*** Opening Material supplied ***
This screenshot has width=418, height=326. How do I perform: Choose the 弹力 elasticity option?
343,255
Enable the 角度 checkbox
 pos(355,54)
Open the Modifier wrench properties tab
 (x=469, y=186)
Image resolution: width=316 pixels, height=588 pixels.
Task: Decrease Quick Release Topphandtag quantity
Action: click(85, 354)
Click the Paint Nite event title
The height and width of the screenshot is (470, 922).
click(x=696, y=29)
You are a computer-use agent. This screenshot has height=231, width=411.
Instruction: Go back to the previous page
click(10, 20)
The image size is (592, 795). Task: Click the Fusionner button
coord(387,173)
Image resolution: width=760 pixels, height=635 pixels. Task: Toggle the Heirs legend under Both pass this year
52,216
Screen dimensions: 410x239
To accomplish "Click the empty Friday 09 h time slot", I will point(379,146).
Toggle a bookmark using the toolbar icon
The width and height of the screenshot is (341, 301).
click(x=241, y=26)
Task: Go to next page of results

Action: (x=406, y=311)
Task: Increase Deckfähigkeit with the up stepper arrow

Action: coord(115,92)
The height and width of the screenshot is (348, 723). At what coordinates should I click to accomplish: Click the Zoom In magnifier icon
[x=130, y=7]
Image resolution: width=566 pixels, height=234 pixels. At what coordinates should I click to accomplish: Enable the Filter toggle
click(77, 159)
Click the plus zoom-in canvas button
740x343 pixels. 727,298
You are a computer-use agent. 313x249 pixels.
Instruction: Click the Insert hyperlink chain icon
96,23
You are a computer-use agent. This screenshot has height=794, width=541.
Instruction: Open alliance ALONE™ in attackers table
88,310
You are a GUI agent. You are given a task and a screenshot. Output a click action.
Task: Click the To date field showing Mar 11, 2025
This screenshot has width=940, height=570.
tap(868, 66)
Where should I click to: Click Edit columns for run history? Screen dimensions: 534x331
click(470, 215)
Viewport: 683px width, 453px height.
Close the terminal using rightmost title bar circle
*** Closing Material supplied ***
# What the task requires
In the material above, how many lines hold the word "agent"? Say only the number.

# Solution to this exercise
4